Herodes pensó que con esta cruel medida se libraría de Cristo, el Mesías esperado. Estaba dispuesto a hacer lo que sea para mantener su poder, y ciertamente las noticias sobre el nacimiento de un rey que habría de gobernar a su pueblo lo aterrorizaban. Aun con todo en contra, el Hijo de Dios logró salvarse gracias a los cuidados de San José y Santa María.
En un antiguo sermón, exclamaba San Quodvultdeus con perfecta elocuencia: “Todavía no hablan, y ya confiesan a Cristo. Todavía no pueden entablar batalla valiéndose de sus propios miembros, y ya consiguen la palma de la victoria”.
Mártires auténticos
De acuerdo al relato de San Mateo, unos sabios venidos de Oriente advirtieron al rey Herodes del inminente nacimiento del Mesías, de quien estaba profetizado que llegaría a ser rey de Israel. Estos sabios o “reyes magos” habían viajado desde muy lejos para adorar a aquel niño, y por eso se presentaron ante quien consideraban la máxima autoridad de esas tierras.
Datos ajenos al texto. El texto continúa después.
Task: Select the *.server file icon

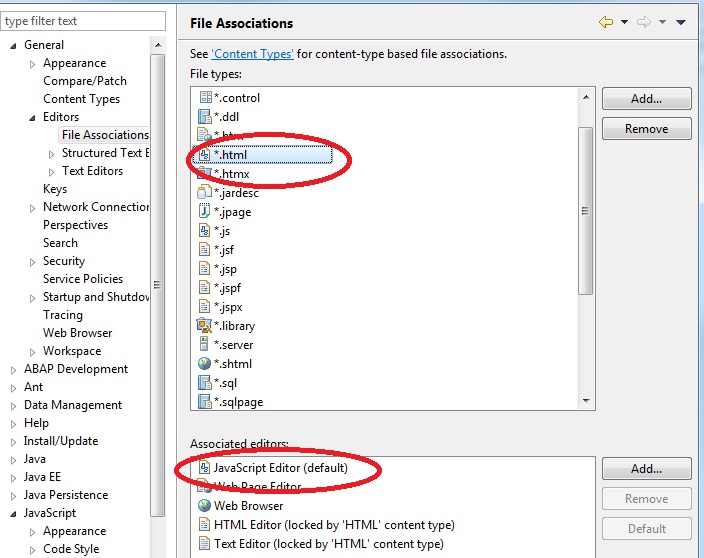Action: coord(205,345)
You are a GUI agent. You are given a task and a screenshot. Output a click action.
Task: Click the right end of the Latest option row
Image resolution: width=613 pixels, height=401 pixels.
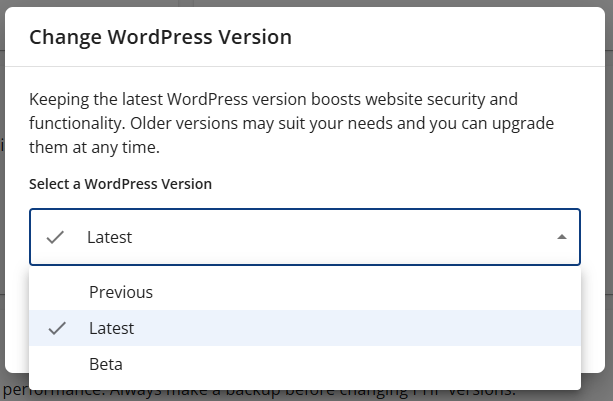pos(540,328)

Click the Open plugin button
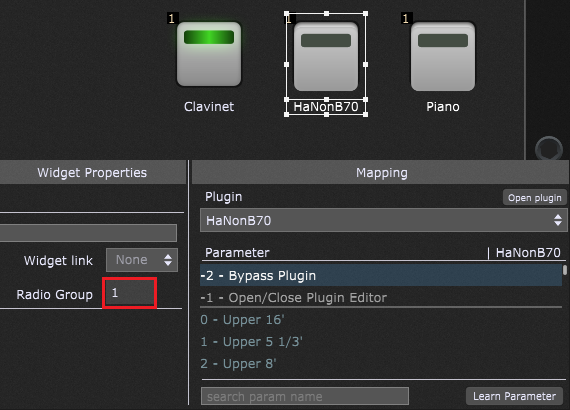534,198
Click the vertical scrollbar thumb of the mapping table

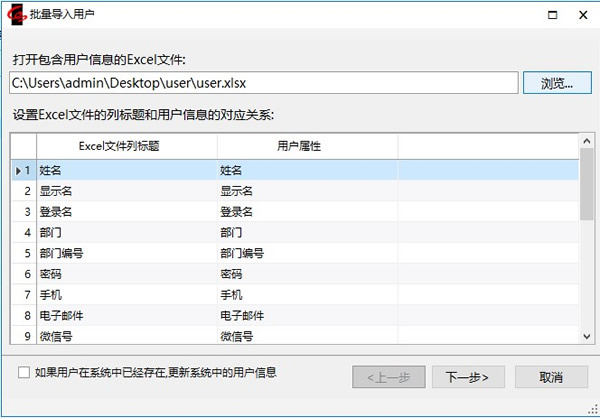(587, 185)
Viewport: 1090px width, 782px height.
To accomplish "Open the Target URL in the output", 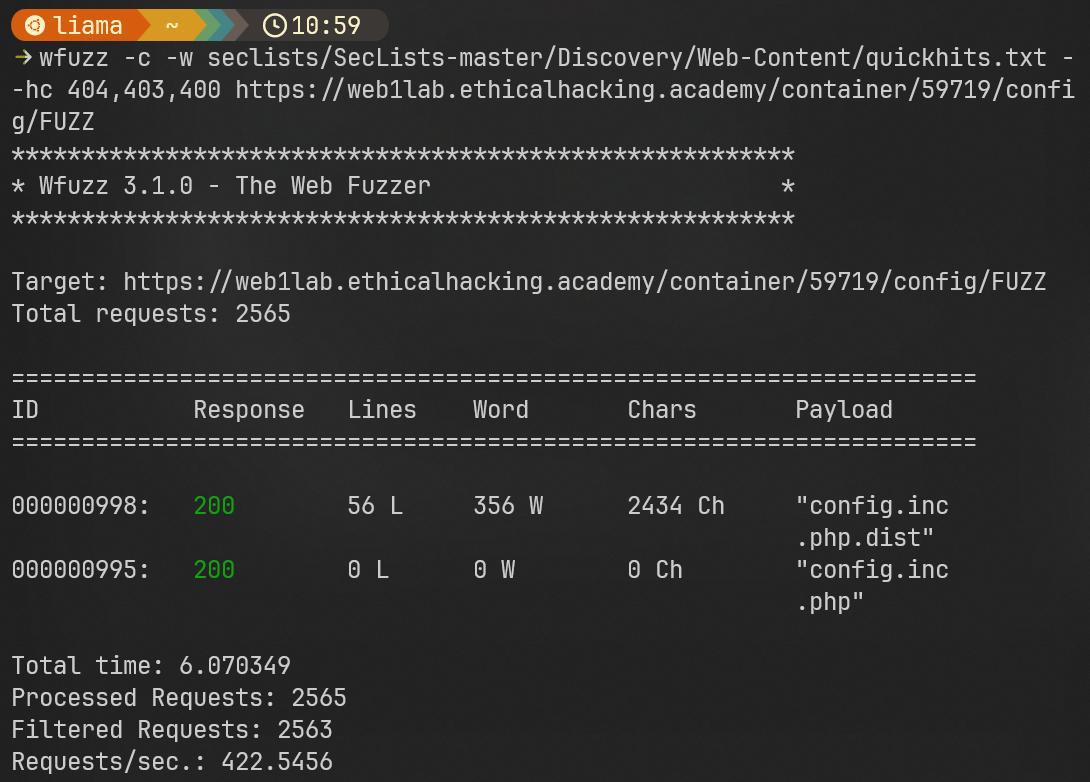I will pyautogui.click(x=584, y=282).
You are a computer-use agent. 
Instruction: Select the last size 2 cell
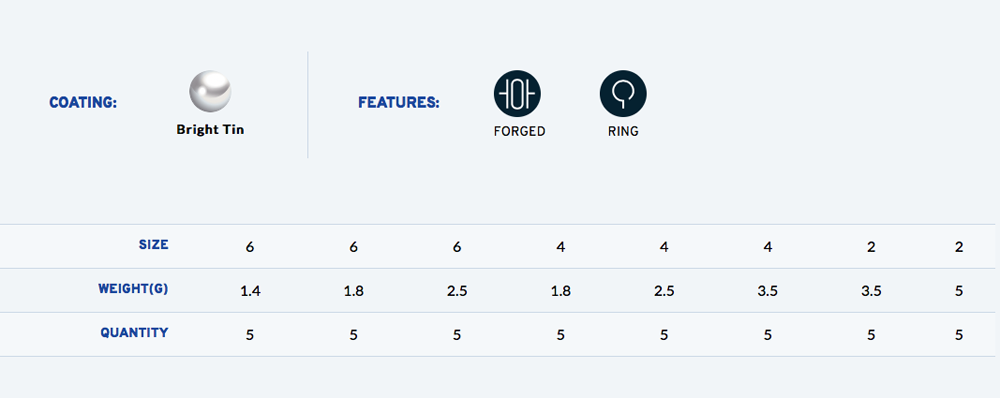(959, 247)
Herodes entonces les pidió que, después de adorar al recién nacido, regresen y le revelen dónde se hallaba para él también “ir a adorarlo”. Sin embargo, en secreto, el rey temía que ese recién nacido llegara a quitarle el poder algún día, así que hizo planes para matarlo.
Víctimas del odio y de las pasiones de este mundo
Profundiza aún más San Quodvultdeus, obispo de Cartago y Padre de la Iglesia del siglo V:
… Matas el cuerpo de los niños, porque el temor te ha matado a ti el corazón. Crees que, si consigues tu propósito, podrás vivir mucho tiempo, cuando precisamente quieres matar a la misma Vida… Los niños, sin saberlo, mueren por Cristo; los padres hacen duelo por los mártires que mueren. Cristo ha hecho dignos testigos suyos a los que todavía no podían hablar”.
Por las víctimas del aborto
Desde que el crimen del aborto está más extendido por el mundo y ya no existe el respeto debido a la vida por nacer, mueren a diario miles y miles de otros “inocentes”, rechazados, invisibilizados, porque “desbaratan” o “ponen en riesgo” los cálculos humanos, o porque “no encajan” en los esquemas egoístas o individualistas de los ‘nuevos herodes’.
Recordemos y recemos en este día, de manera especial, por las víctimas del aborto y por la conversión de aquellos que se han alejado de la verdad y atropellan los derechos de los no nacidos o de los niños en general.
¡Santos Inocentes, rogad por nosotros!